Michael Perrick organizes the cacophonists who like to wear dog costumes. "One time we were all dressed as dogs and we hit the streets of Hollywood to find mail delivery people," Perrick said. BBC, the English television station, was making a documentary on the group at the time. Said Perrick: "I started rubbing on this mail woman's leg, she started laughing and got so excited she farted. The BBC taped it all." Later that day, the group encountered hostility and was thrown out of a dog show in Northridge. Ridenour has about 250 subscribers to his monthly newsletter of Cacophony Society events, called Tales from the Zone.
The newsletter describes the group as "a loose network of humans devoted to the pursuit of experiences beyond the mainstream. We are the bug under the rug, the termites in society's crutches, the bad egg at the corporate picnic, the vital spirits of cultural fermentation. You may already be a member."
Even holidays aren't sacred when it comes to the cacophonists. Last New Year's Eve, the theme for the Cacophony party was "Curious George goes to Hell," and last Halloween the group opened a haunted house in Hollywood. "We wanted to get as far away from monster movie stereotypes as we could," Ridenour said. "[To] give people a chance to clean out their demons and show stuff that's really evil that you can't stand back from."
With gallows humor in mind, the group created a museum of mental decay, a religious damage room, a war veteran's flashback room and a dysfunctional room wherein a grandmother screamed at a young mother, who then screamed at her infant son. They also fashioned a genetic laboratory where visitors pretend to give DNA samples.
Why go to so much trouble? "It gives me an outlet. This is stuff I used to do when I was a kid in the garage with my brother," Ridenour said. "Now I can get 20 to 30 people to show up and do them with me." Not that he doesn't have a day job. Ridenour crawls the streets of Los Angeles in search of the unique and the unusual and makes his living helping to pen "Best Of L.A." lists and other journalistic works for Los Angeles Magazine, New Times and LA Weekly.
He is also a free-lance computer animator and quirky book writer, and he's working on a commissioned book of bizarre food rituals from various cultures. "L.A. is such an unreal city, that's why it's so fun to live here," Ridenour said. "But if you're trying to be satirical, people assume you're feeding them entertainment.
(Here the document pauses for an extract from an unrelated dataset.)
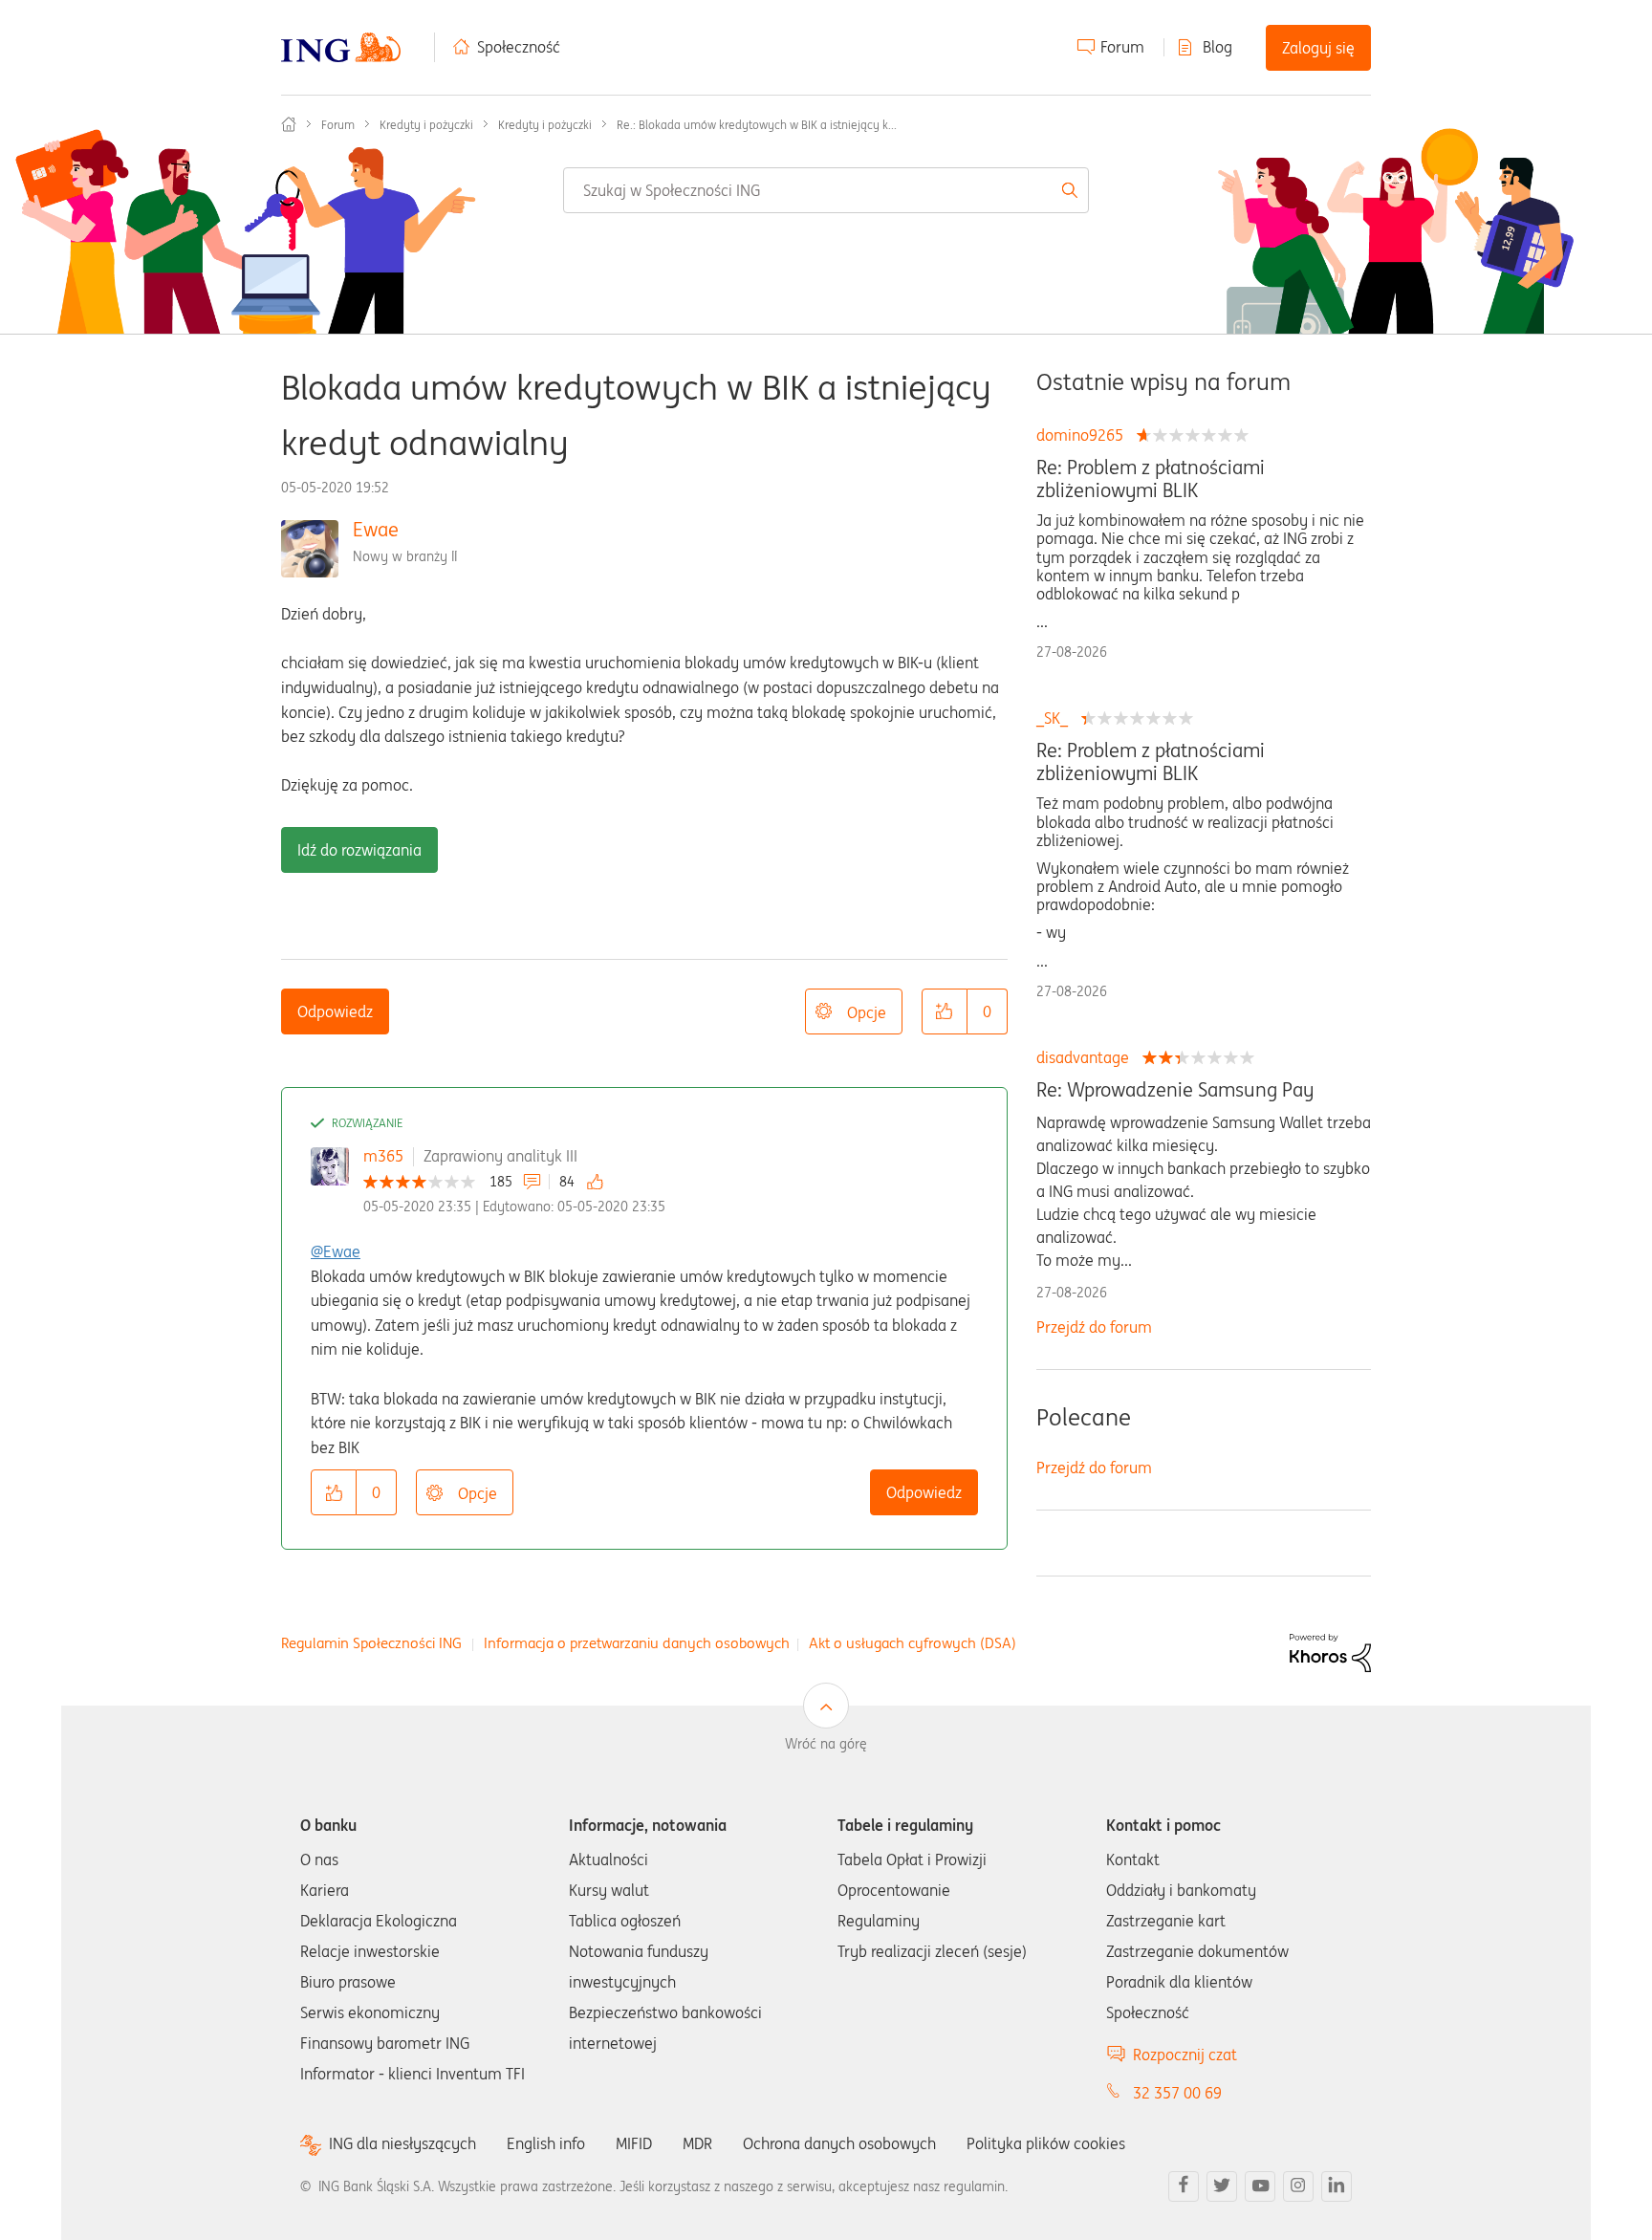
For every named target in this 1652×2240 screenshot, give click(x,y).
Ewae (376, 529)
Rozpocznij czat (1185, 2054)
It's hard to make a point, to shock people in Los Angeles."
But they're always willing to try. Once, the group walked around the Universal City Walk made up as burn victims. "We were trying to make a point out of how tourists come to Los Angeles and see this as the real L.A., and it's not," Ridenour said. "But people kept asking us when the next 'Backdraft' show was."
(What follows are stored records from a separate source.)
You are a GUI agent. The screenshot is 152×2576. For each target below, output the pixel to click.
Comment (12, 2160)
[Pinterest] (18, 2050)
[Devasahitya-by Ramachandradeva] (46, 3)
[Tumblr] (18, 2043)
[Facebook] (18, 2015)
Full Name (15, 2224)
To keep the group's antics
fresh, Ridenour said, members must continue to become more outrageous.
"We live in Hollywood -- the flashpoint of our TV-obsessed culture," Ridenour
said with a Cheshire cat-like grin.
"Think of the possibilities." Others stay involved for more practical reasons. "A lot of people would go nuts without this group," said cacophonist Michael Perrick. "It keeps us sane."